В кабинетике черноризец за стол директорский садиться не стал, а умостился на хлипком стульчике у окошка, опустил прозрачные веки, стал ждать. Скоро привели Петеньку, монах не шелохнулся, глаза не открыл, а когда директриса, задом отступив к двери, вышла, то услышала, как сказал старец: «Во имя Отца, и Сына, и Святого Духа. Аминь. Начну». Долго молился монах, долго — пока не потемнели Петенькины глаза светлой зелени, пока зрачки его не распахнулись в пустыню внутреннюю, а когда узкие бледные губы мальчика налились малиново, сказал:
— Ну здравствуй, Живая Душа, Дух Незримый… Поговорим с Божьей помощью… Можешь говорить — дозволяю.

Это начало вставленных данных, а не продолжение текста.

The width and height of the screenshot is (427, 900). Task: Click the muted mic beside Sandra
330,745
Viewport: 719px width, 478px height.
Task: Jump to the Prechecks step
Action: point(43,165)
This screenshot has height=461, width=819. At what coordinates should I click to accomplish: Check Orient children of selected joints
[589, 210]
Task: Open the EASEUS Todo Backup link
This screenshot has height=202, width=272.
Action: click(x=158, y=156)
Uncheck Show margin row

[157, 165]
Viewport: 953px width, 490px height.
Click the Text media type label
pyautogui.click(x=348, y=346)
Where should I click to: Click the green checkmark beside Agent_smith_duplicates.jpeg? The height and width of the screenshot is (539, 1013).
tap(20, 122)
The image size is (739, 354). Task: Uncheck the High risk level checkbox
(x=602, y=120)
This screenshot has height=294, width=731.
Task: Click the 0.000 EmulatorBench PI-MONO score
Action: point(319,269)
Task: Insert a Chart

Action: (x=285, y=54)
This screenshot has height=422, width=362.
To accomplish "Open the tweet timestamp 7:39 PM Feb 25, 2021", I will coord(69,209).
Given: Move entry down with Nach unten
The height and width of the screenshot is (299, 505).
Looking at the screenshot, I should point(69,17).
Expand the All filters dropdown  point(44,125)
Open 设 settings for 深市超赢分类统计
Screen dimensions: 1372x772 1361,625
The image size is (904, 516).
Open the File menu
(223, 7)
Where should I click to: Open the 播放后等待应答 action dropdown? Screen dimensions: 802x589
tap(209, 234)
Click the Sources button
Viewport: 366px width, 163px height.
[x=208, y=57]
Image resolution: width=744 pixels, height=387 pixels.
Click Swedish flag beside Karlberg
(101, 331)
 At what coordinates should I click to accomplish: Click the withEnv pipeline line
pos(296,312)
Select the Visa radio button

— Зачем? — не Петенькин ровный голос — спокойный тенорок с распевом.
— Не знаю пока… Ты говори.
— Без меня мало знаешь?
— Достаточно, — ответил монах, — Бог милостив. Редки юроды ныне, вера слаба, хотят тебя к делу определить — Божье Слово народцу блажить.
— Мне — зачем?
— А-а… Что же — проси… Окрестим вот, помочь сподобимся, — монах зевнул, рта не крестя, — чего тебе? Вечно у вас — надобности странные…
— Главу желаю новую, эта — пуста.
— Протодерзостен ты… Голова — не тюбетейка Мономахова… С умом-то опасен станешь, зная-то многое… Нет, нельзя того.
— Тогда — не стану. Уходи.
— Укрою тебя опять — уйду. Не ко времени ты, всегда вы не ко времени, а душе нельзя без власти над ней. Это — твердо. Прощай. Не гневайся.
Снова долго молился монах, потом ушел, а директриса, как толкнул ее кто, подхватилась, прибежала, ухватила Петеньку за руку, тисками будто, повела спать, поторапливаясь. А назавтра никто в детдоме о вчерашнем и не вспомнил.